(Screenshot grounding data)
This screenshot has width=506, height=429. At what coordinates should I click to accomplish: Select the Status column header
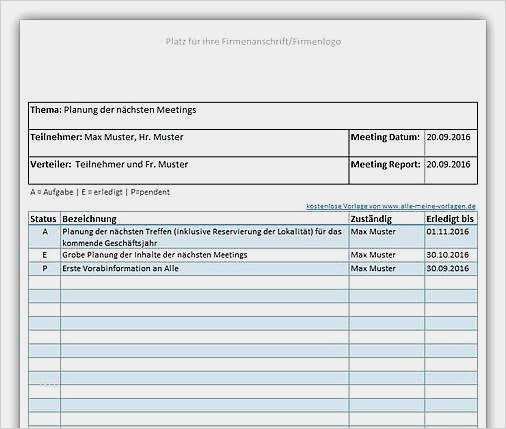point(44,219)
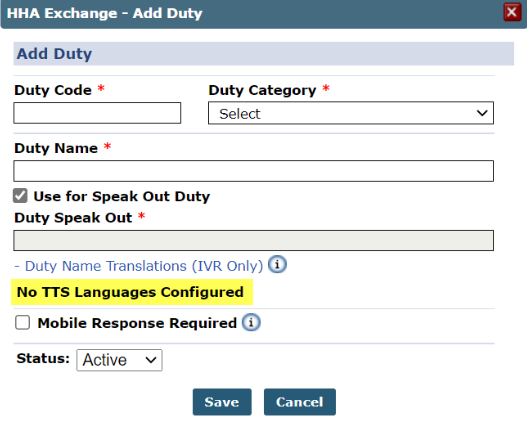Screen dimensions: 527x445
Task: Click the 'Use for Speak Out Duty' label text
Action: tap(122, 196)
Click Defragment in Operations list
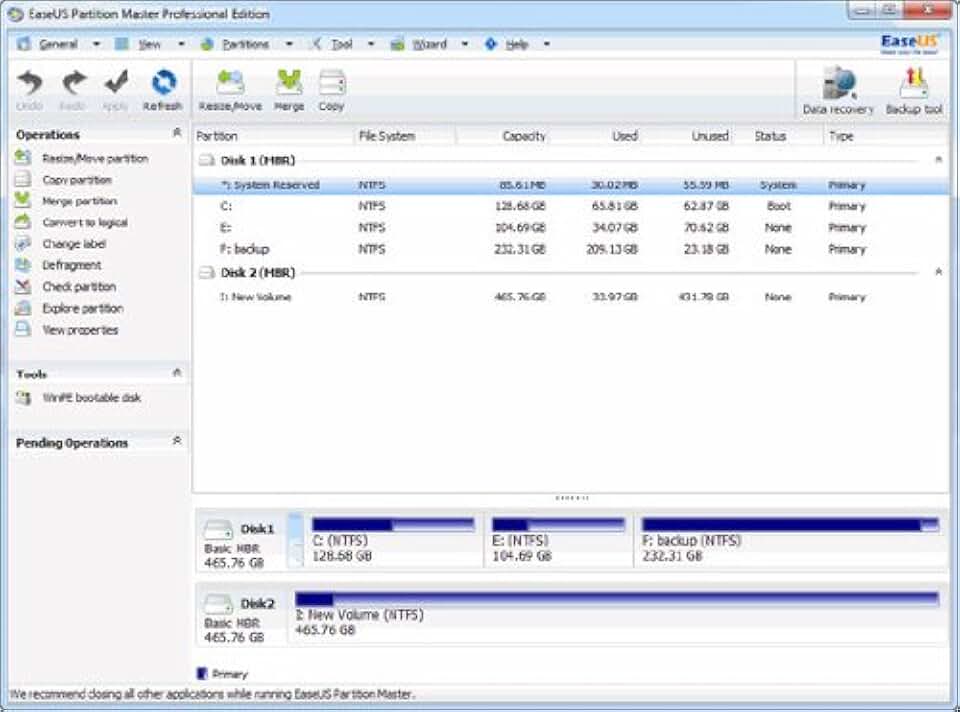Screen dimensions: 960x712 click(71, 265)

**TASK DETAILS**
Please give back every line above exactly as it stands, without pictures.

**RESULT BELOW**
This screenshot has width=506, height=429. At what coordinates should I click to accomplish: Select the Status column header
point(44,219)
Screen dimensions: 527x445
Task: Click the 'Use for Speak Out Duty' label text
Action: tap(122, 196)
Click Defragment in Operations list
Screen dimensions: 960x712 click(71, 265)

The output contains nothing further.